:: Data records

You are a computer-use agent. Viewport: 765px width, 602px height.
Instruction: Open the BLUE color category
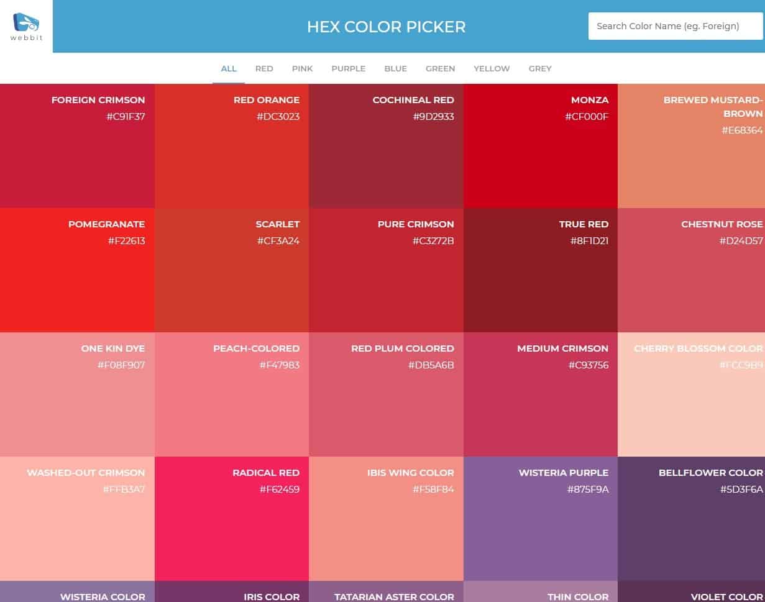396,68
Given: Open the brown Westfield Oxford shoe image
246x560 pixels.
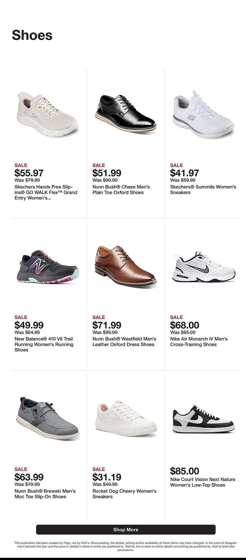Looking at the screenshot, I should (x=125, y=266).

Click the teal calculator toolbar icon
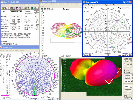(32, 8)
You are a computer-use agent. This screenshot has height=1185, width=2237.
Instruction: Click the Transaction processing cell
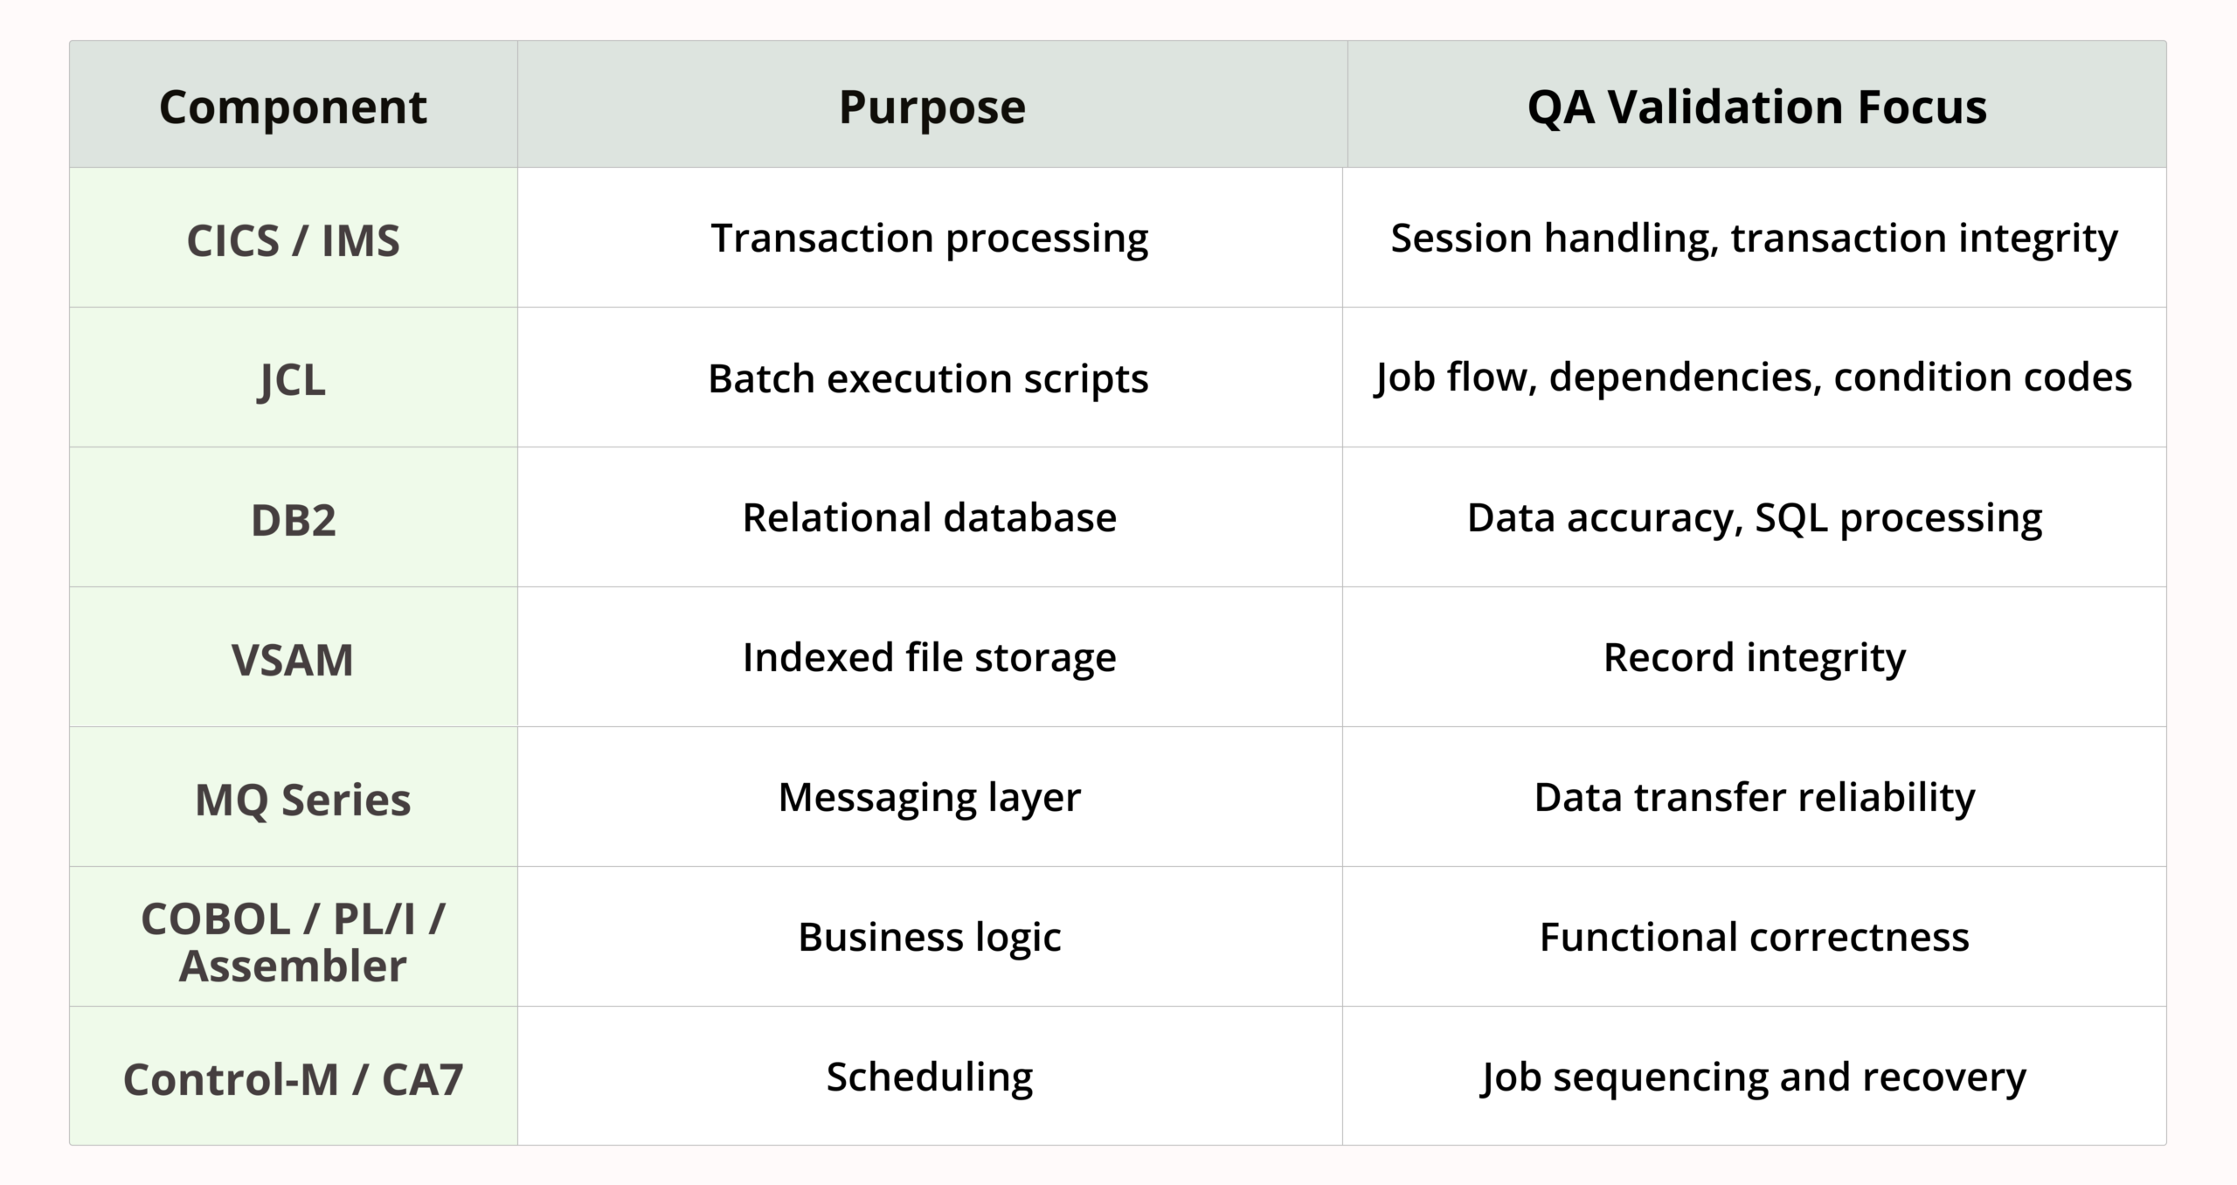click(930, 238)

::::

*Written request:* Switch each "Instruction" in the data above to "Command" and give the lines again with nothing else altered. Omit the pictures from your answer.

*Output for this task:*
You are a computer-use agent. Viewport: 765px width, 602px height.
Command: Open the BLUE color category
396,68
Given: Open the brown Westfield Oxford shoe image
246x560 pixels.
Looking at the screenshot, I should (x=125, y=266).

Click the teal calculator toolbar icon
(32, 8)
You are a computer-use agent. This screenshot has height=1185, width=2237.
Command: Click the Transaction processing cell
click(930, 238)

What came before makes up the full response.